What needs to be done: The full listing below should be returned without a single change.

The records:
******************************

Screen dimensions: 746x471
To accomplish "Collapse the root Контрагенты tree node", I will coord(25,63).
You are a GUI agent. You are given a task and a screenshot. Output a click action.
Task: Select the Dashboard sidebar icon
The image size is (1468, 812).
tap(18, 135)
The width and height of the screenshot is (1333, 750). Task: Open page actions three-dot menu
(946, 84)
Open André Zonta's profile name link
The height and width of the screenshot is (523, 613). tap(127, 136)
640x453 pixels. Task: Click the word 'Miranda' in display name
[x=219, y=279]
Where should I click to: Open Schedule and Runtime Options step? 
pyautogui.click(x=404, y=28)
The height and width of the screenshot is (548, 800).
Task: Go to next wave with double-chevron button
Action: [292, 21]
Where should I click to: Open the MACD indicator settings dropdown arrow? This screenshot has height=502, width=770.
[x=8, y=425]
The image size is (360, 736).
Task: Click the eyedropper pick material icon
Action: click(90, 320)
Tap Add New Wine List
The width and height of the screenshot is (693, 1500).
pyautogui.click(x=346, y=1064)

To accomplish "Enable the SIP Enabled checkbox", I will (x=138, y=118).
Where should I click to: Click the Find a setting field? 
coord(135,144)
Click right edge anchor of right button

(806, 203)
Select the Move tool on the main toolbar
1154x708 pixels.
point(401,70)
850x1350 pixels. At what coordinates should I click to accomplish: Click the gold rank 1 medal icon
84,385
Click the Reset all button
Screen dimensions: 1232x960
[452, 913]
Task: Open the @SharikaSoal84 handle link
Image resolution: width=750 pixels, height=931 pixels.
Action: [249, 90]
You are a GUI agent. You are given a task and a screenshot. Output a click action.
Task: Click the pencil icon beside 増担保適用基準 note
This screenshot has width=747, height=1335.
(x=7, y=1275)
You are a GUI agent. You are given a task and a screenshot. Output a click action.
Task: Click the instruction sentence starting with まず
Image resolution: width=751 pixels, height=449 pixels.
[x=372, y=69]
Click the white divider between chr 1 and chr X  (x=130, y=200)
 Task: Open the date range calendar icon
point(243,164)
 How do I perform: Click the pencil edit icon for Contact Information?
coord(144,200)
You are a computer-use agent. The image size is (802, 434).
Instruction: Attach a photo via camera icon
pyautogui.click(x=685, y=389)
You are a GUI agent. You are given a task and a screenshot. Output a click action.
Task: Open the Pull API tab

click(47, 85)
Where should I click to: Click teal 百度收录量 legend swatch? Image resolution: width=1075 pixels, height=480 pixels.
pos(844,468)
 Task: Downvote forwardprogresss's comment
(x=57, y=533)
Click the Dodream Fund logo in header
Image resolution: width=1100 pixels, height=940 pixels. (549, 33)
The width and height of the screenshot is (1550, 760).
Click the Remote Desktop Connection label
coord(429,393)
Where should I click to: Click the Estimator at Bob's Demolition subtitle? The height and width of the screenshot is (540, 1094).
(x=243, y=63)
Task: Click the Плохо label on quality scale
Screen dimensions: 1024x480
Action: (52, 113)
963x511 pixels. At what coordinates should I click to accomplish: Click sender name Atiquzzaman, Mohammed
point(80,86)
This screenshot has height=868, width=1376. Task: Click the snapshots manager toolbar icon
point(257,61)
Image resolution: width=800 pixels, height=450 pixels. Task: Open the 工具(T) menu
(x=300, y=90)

******************************

Written solution:
Screen dimensions: 746x471
To accomplish "Collapse the root Контрагенты tree node", I will coord(25,63).
You are a GUI agent. You are given a task and a screenshot. Output a click action.
Task: Select the Dashboard sidebar icon
The image size is (1468, 812).
tap(18, 135)
The width and height of the screenshot is (1333, 750). Task: Open page actions three-dot menu
(946, 84)
Open André Zonta's profile name link
The height and width of the screenshot is (523, 613). tap(127, 136)
640x453 pixels. Task: Click the word 'Miranda' in display name
[x=219, y=279]
Where should I click to: Open Schedule and Runtime Options step? 
pyautogui.click(x=404, y=28)
The height and width of the screenshot is (548, 800).
Task: Go to next wave with double-chevron button
Action: [292, 21]
Where should I click to: Open the MACD indicator settings dropdown arrow? This screenshot has height=502, width=770.
[x=8, y=425]
The image size is (360, 736).
Task: Click the eyedropper pick material icon
Action: click(90, 320)
Tap Add New Wine List
The width and height of the screenshot is (693, 1500).
pyautogui.click(x=346, y=1064)

To accomplish "Enable the SIP Enabled checkbox", I will (x=138, y=118).
Where should I click to: Click the Find a setting field? 
coord(135,144)
Click right edge anchor of right button

(806, 203)
Select the Move tool on the main toolbar
1154x708 pixels.
point(401,70)
850x1350 pixels. At what coordinates should I click to accomplish: Click the gold rank 1 medal icon
84,385
Click the Reset all button
Screen dimensions: 1232x960
[452, 913]
Task: Open the @SharikaSoal84 handle link
Image resolution: width=750 pixels, height=931 pixels.
Action: [249, 90]
You are a GUI agent. You are given a task and a screenshot. Output a click action.
Task: Click the pencil icon beside 増担保適用基準 note
This screenshot has width=747, height=1335.
(x=7, y=1275)
You are a GUI agent. You are given a task and a screenshot. Output a click action.
Task: Click the instruction sentence starting with まず
Image resolution: width=751 pixels, height=449 pixels.
[x=372, y=69]
Click the white divider between chr 1 and chr X  (x=130, y=200)
 Task: Open the date range calendar icon
point(243,164)
 How do I perform: Click the pencil edit icon for Contact Information?
coord(144,200)
You are a computer-use agent. The image size is (802, 434).
Instruction: Attach a photo via camera icon
pyautogui.click(x=685, y=389)
You are a GUI agent. You are given a task and a screenshot. Output a click action.
Task: Open the Pull API tab

click(47, 85)
Where should I click to: Click teal 百度收录量 legend swatch? Image resolution: width=1075 pixels, height=480 pixels.
pos(844,468)
 Task: Downvote forwardprogresss's comment
(x=57, y=533)
Click the Dodream Fund logo in header
Image resolution: width=1100 pixels, height=940 pixels. (549, 33)
The width and height of the screenshot is (1550, 760).
Click the Remote Desktop Connection label
coord(429,393)
Where should I click to: Click the Estimator at Bob's Demolition subtitle? The height and width of the screenshot is (540, 1094).
(x=243, y=63)
Task: Click the Плохо label on quality scale
Screen dimensions: 1024x480
Action: (52, 113)
963x511 pixels. At what coordinates should I click to accomplish: Click sender name Atiquzzaman, Mohammed
point(80,86)
This screenshot has height=868, width=1376. Task: Click the snapshots manager toolbar icon
point(257,61)
Image resolution: width=800 pixels, height=450 pixels. Task: Open the 工具(T) menu
(x=300, y=90)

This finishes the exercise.